The sector can harness lessons from the pandemic response and continue to evolve new ways of flexible working, by:
- finding flexibility within the flexibility
- engaging with employees to design ongoing flexible work arrangements while being mindful of the need for finding flexibility within the flexibility to maximise opportunities
- balancing the social, collaborative, relational benefits of in person work with forms of flexible work.
- prioritising employee health and safety, regardless of work location
- ensuring remote work arrangements are fit-for-purpose and longer-term arrangements are formalised
- supportive leaders are needed to help set expectations, manage workloads, and manage to outcomes.

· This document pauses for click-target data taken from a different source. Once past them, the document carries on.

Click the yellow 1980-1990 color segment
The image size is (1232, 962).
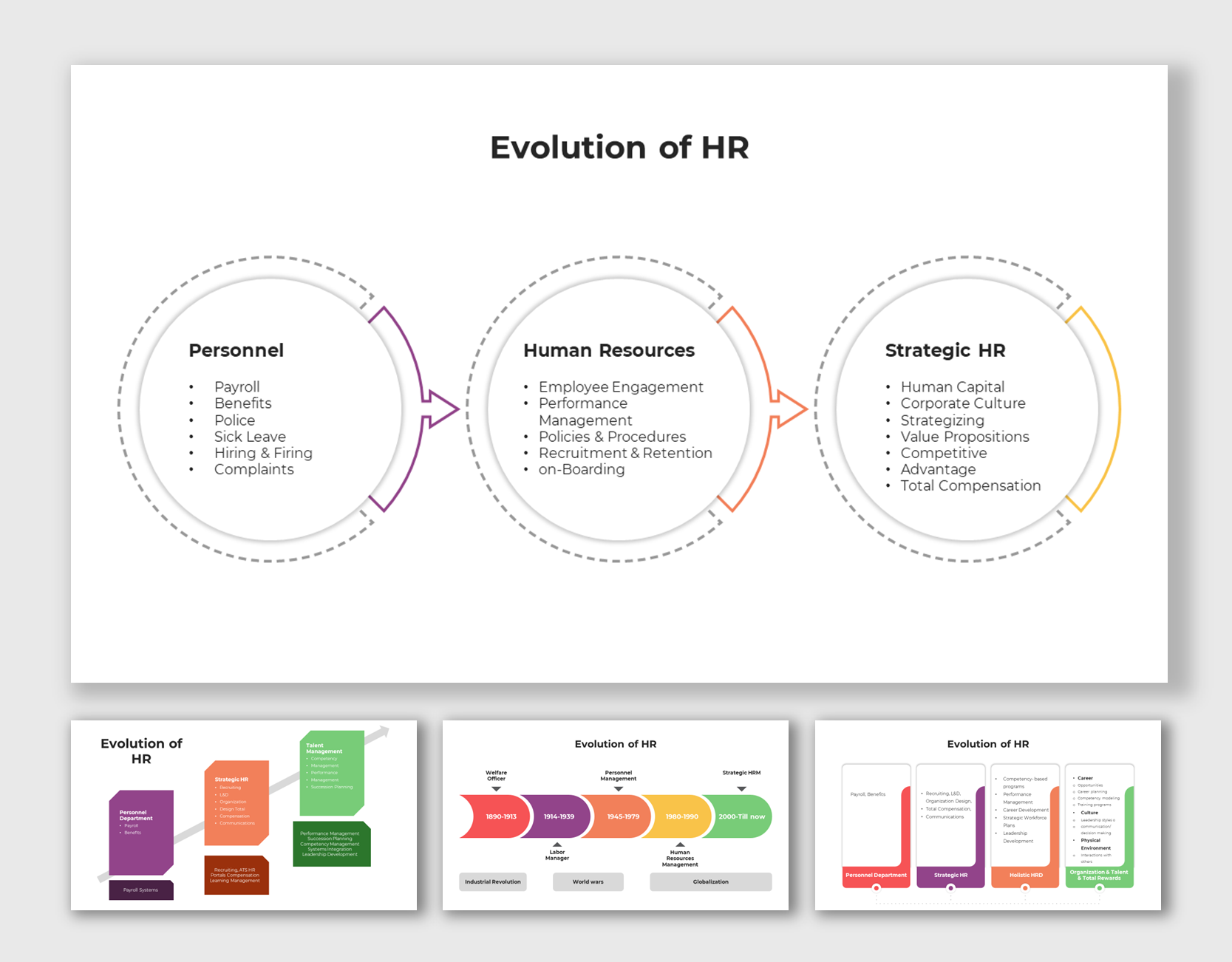click(x=682, y=816)
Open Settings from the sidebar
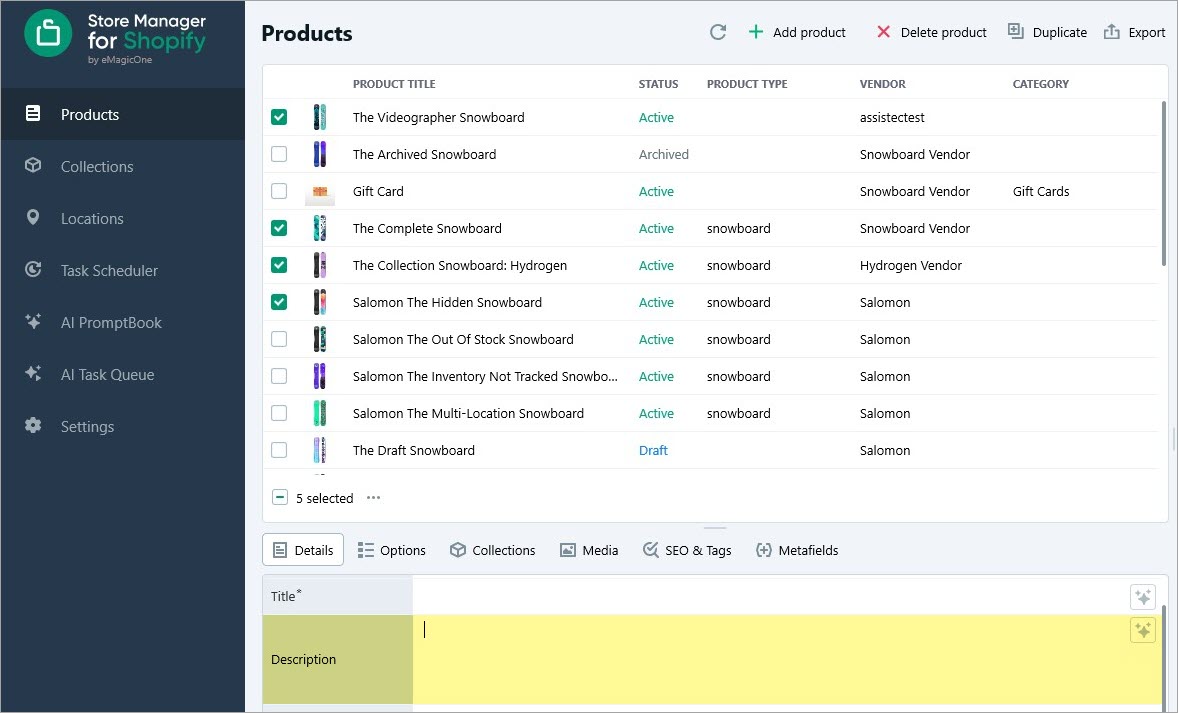This screenshot has height=713, width=1178. coord(88,426)
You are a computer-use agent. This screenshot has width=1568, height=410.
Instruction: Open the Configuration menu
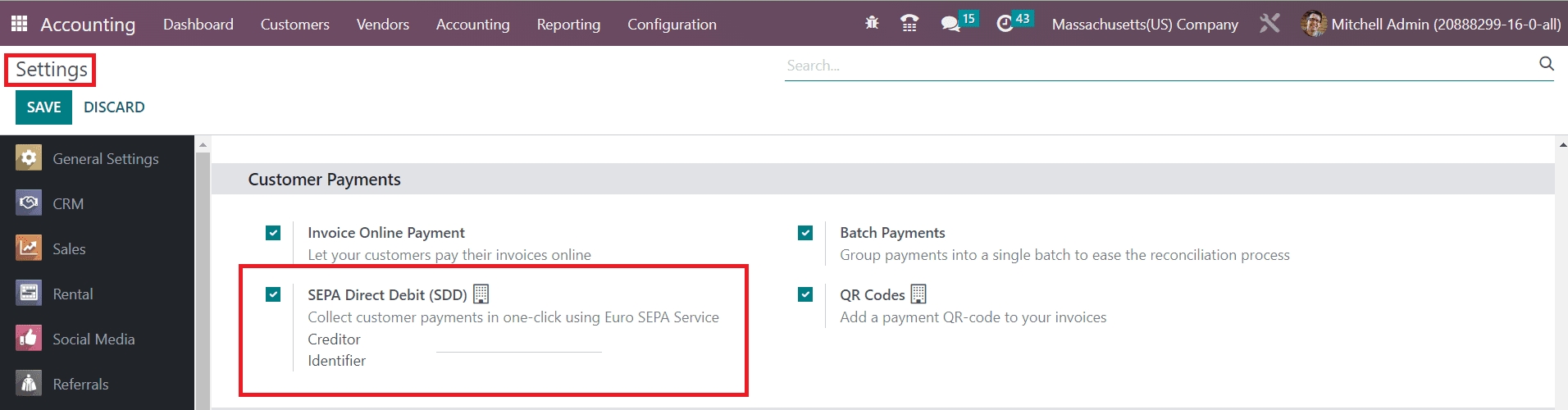pos(672,25)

- supporting managers to maximise opportunities and minimise the challenges
- recognising the leadership capabilities needed to optimise individual and team performance in new and different environments
- designing work to facilitate effective remote working
- building skills in empowerment, trust and creating autonomy – checking in not checking up.
Flexible by Design is part of the Agile and flexible working strategic imperative within the 10 year human capital outlook – a different workforce future by design.